Marchelle Bradanini aka Pony Boy

Only Tom Waits could tackle the “hooker with a heart of gold” cliché and not only deliver a heart aching tale filled with depth and soul, but also create one of the best damn holiday songs ever written.  

To briefly digress, my personal love affair with Tom Waits goes back to my late teens, though I feel like he’s always been skulking about my bones and the boulevards of the Los Angeles I called home. Perhaps it was through that other famed gutter poet, Bukowski, or hearing the folklore of his open mics at Doug Weston’s Troubadour? Truth is, I can’t remember my initial entry into Waits’ sordid world of Brawlers, Bawlers & Bastards, but I can’t imagine a world without him. He is a million characters and totally unknowable at the same time. I would describe his music as Doris Day with a handgun and Howlin’ Wolf with an afternoon gambling problem all mixed into one. I know there is much discussion of Tom Waits the persona and Tom Waits the father, husband/collaborator, and sober elder statesmen, but for today’s purposes I’ll focus on one of my favorite all-time songs, the eloquent and devastating “Christmas Card From A Hooker In Minneapolis.”

INFORMATION PROVIDED:

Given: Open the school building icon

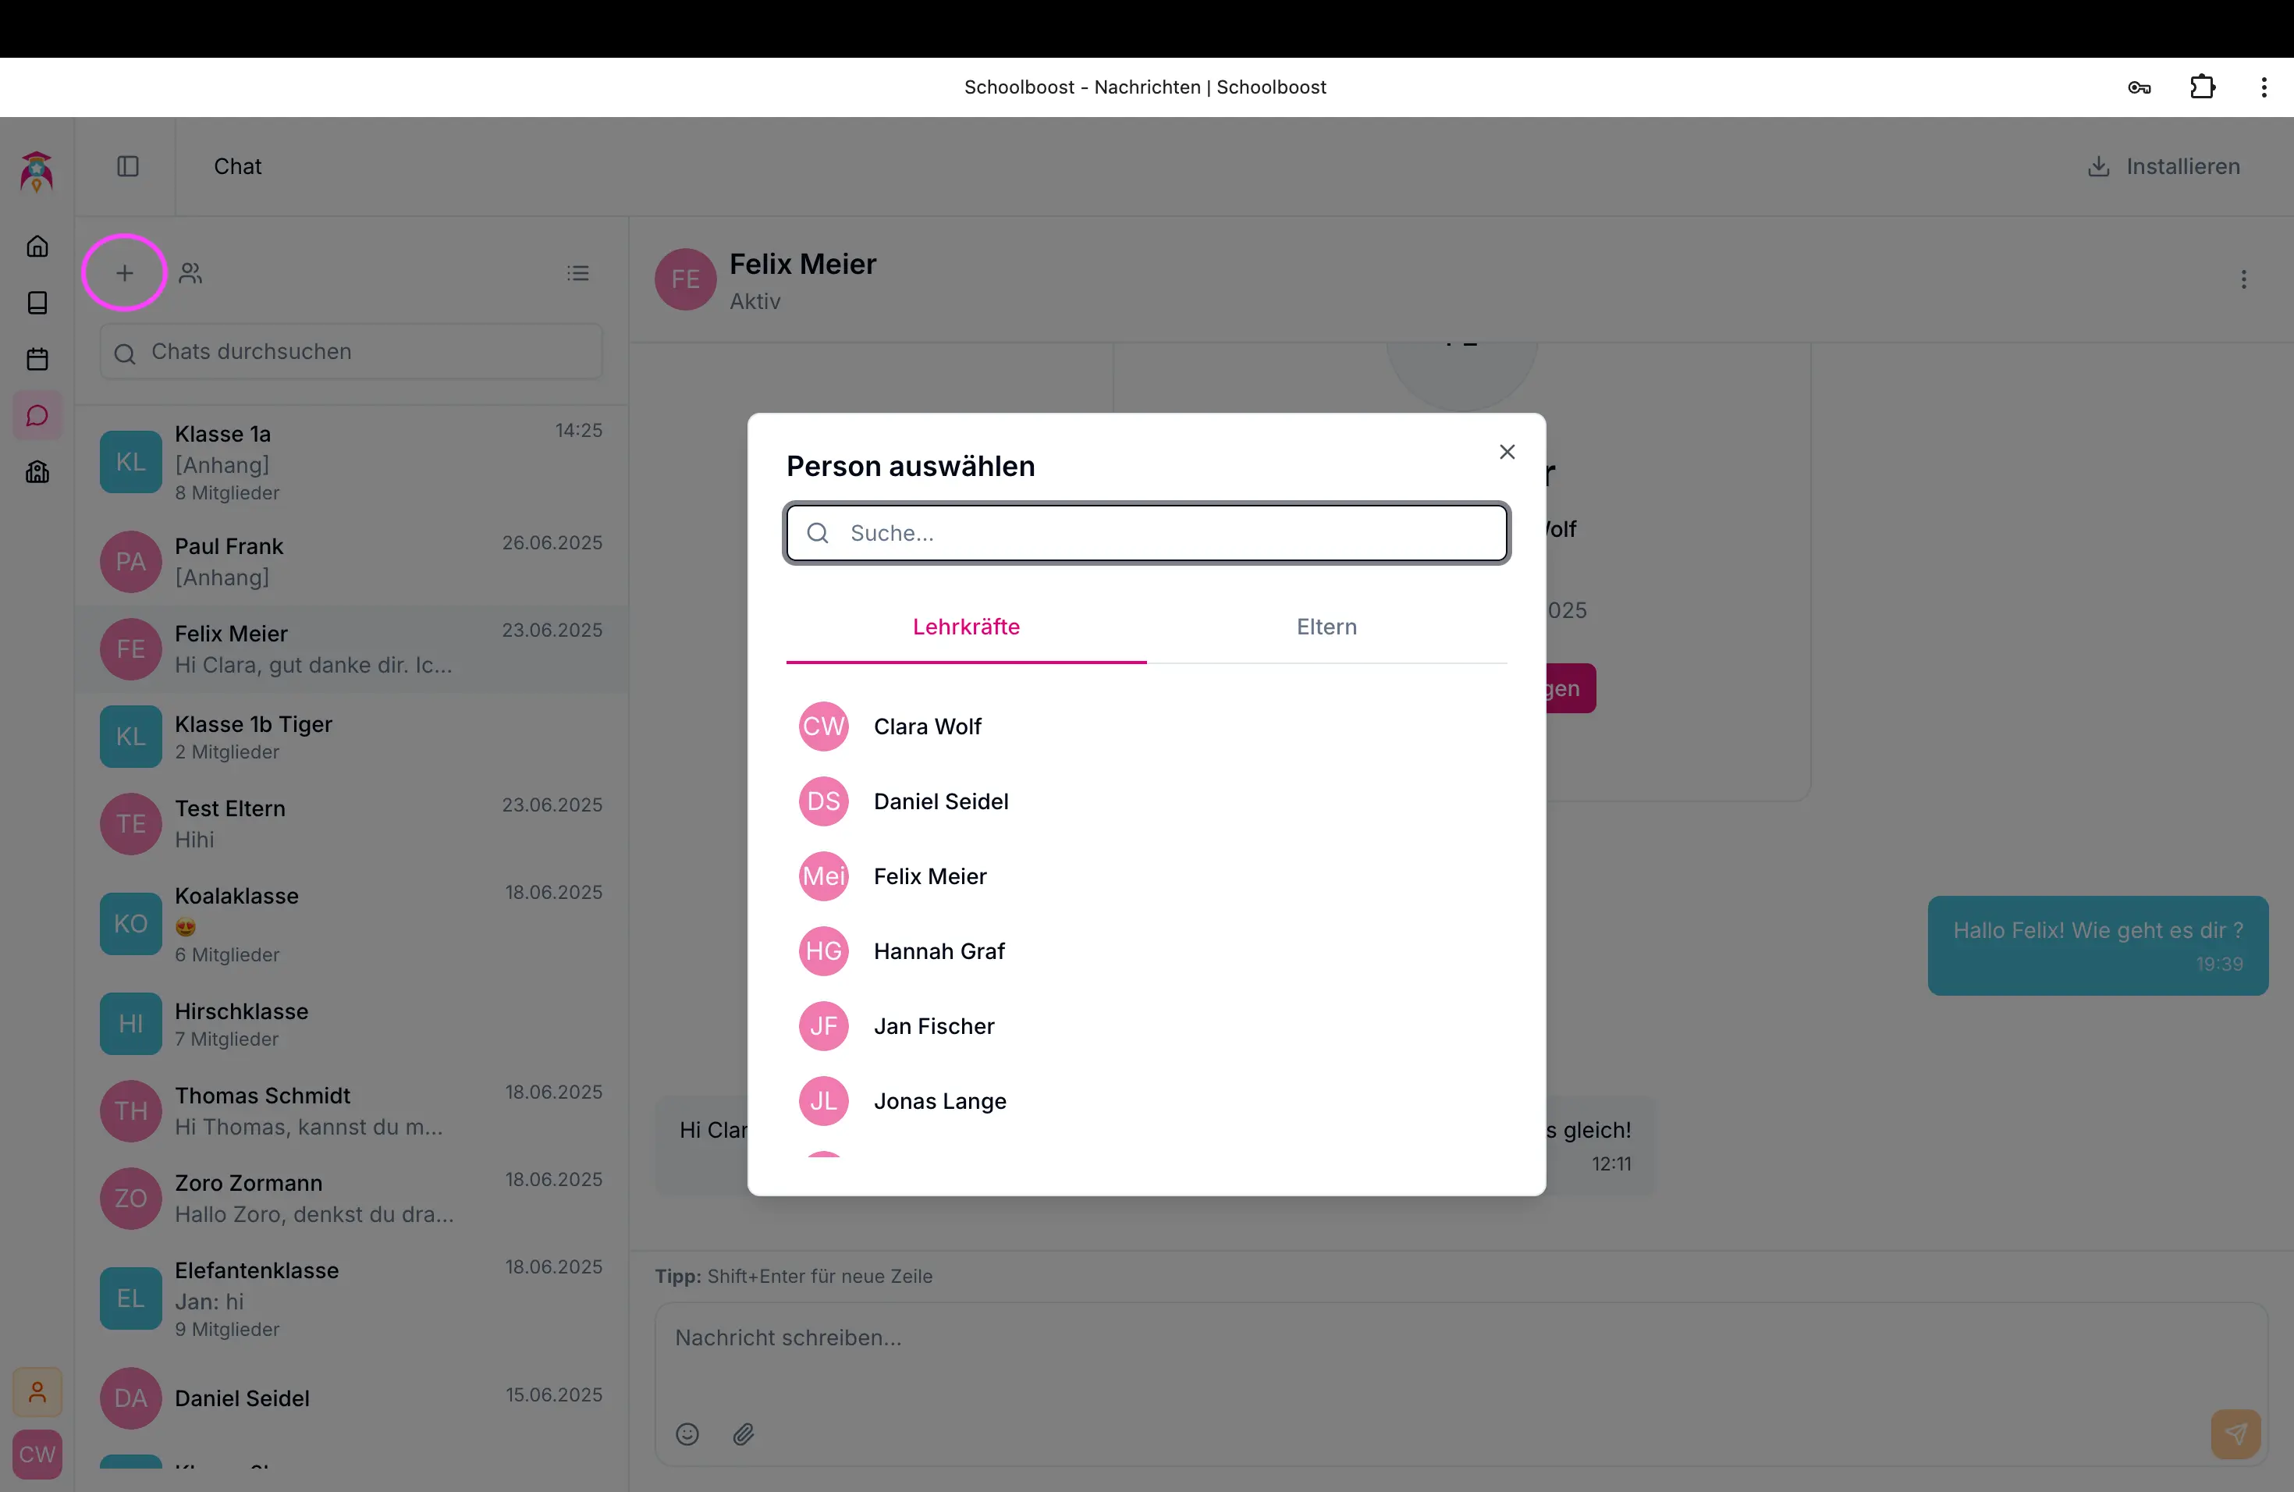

GIVEN REQUEST A:
Answer these from the Tom Waits piece:
(i) Which cliché does the writer say Tom Waits took on?
(ii) To what period of life does the writer trace their love affair with Tom Waits?
(iii) Which song does the writer choose to focus on?
GIVEN REQUEST B: Using the Tom Waits piece, explain in one to three sentences why the writer claims that only Tom Waits could take on the "hooker with a heart of gold" cliché.
GIVEN REQUEST C: In the Tom Waits piece, list every person other than Tom Waits who is named in the paragraph beginning "To briefly digress."

COMPLETE ANSWER A:
(i) The "hooker with a heart of gold" cliché.
(ii) The writer's late teens.
(iii) "Christmas Card From A Hooker In Minneapolis."

COMPLETE ANSWER B: The writer says Waits took that cliché and delivered a heart-aching tale full of depth and soul. He also made it into one of the best holiday songs ever written.

COMPLETE ANSWER C: Bukowski, Doug Weston, Doris Day, Howlin' Wolf